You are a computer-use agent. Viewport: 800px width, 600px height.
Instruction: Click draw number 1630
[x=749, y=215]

* * *

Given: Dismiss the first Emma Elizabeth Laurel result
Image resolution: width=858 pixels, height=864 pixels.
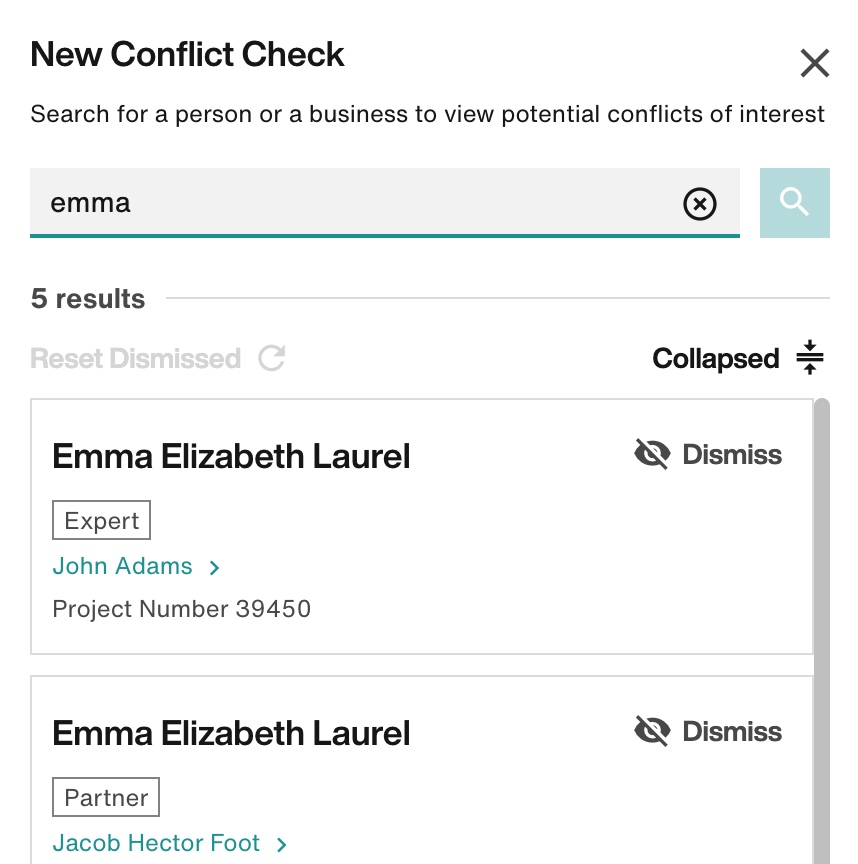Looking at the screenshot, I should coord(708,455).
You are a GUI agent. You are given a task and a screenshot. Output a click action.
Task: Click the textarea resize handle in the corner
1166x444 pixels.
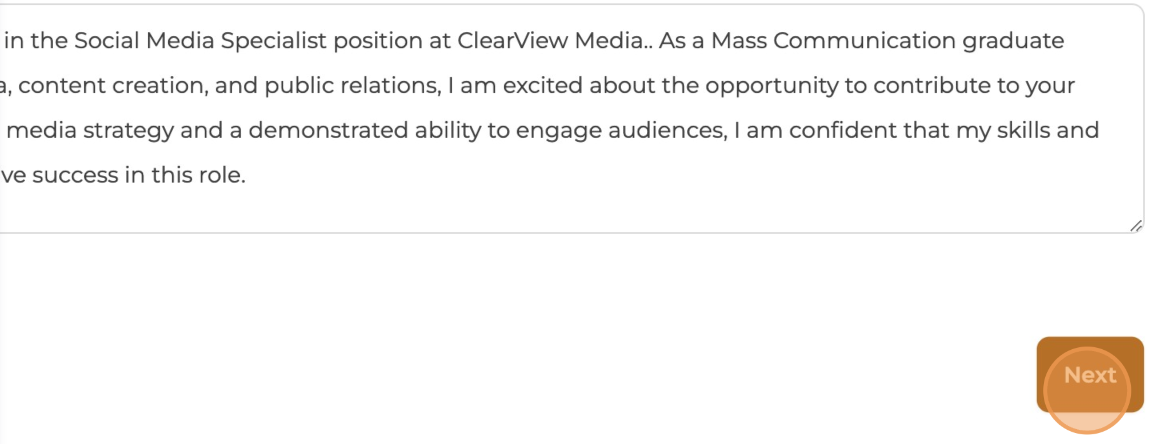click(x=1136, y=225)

What is needed:
Show all of the lines above in which "agent" is present.

Response:
You are a computer-use agent. Viewport: 800px width, 600px height.
You are a GUI agent. You are given a task and a screenshot. Output a click action.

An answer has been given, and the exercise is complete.